在宅勤務で評価基準や労働条件が変わる

在宅勤務にメリットを感じる人、デメリットを感じる人、分かれるところでしょうが、
将来を展望して、働き方を考えた場合、前者の方が優位のようです。
従来、普通のサラリーマンが在宅で仕事をすることは特殊な事情がない限り考えられず、会社で上司や部下に囲まれて顔を合わせて、コミュニケーションを取ってこそ仕事であるという認識が強く、
今回のような事態がなければ、このイメージは大きく変わることはなかったでしょう。
ただ、在宅勤務に向けて、企業が舵を切らざるをえなくなった今回の事態は、併せて、定期券が不要、事務所の縮小化が可能等、コスト削減につながることもあり、経済の後退も後押しして、導入に本腰を入れ始めています。
ここで話題となっているのが評価基準の変化です。よく言われることですが、「仕事をする人とできる人」の違いで、周囲に人がいるから仕事をする人、IT知識に乏しく、周囲に教えてくれる人がいないと仕事ができない人。周囲に影響されなくても、能動的に仕事ができる人、IT知識が豊かで、PCを使いこなし、在宅でも全く違和感なく仕事をできる人。

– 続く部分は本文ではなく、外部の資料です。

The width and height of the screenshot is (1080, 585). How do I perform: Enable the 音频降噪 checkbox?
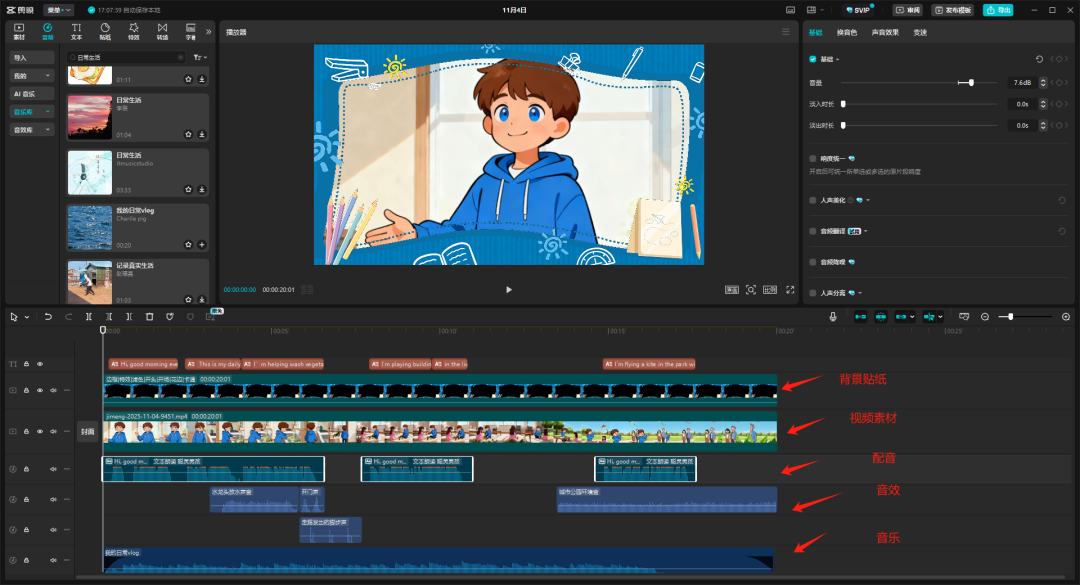point(813,262)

今迄表面化していなかったこの違いが今後炙り出され、個人の能力が見える化され、本来、評価されるべき人が評価されるようになるのではないでしょうか。
在宅勤務はこの評価基準に変革を起こす引金になります。
評価基準と関連して変えなければならないのが労働条件です、
従来の労働条件を当てはめようとしても、噛み合わない点が話題になっております。
最近、問題になっているのが、企業のリモートカメラでの監視です。
勤務中、どうしても社員を視界内に捉えらえておきたいと考える企業も少なくないようですが、この考え方はまさしく、「仕事をする人」の考え方で、在宅勤務のメリットが活かせません。
コアタイムなしのフレックスタイム導入を検討している企業もあるようで、在宅勤務は通勤時間を節約できる上、勤務時間に縛られず仕事ができることがメリットの一つで、ワークライフバランスを理想的に保てる働き方ではないでしょうか。
従来の考え方を見直して成果主義を取り入れ、裁量労働制を含め、企業の管理に縛られない新たな労働条件を確立し、本当に能力がある人が正当に評価される環境を整備する良い機会ではないでしょうか。
在宅勤務は働き方改革の引金にもなります。
この機会を利用して旧来の考え方を見直し、より働きやすい環境を整備する必要があるのではないでしょうか。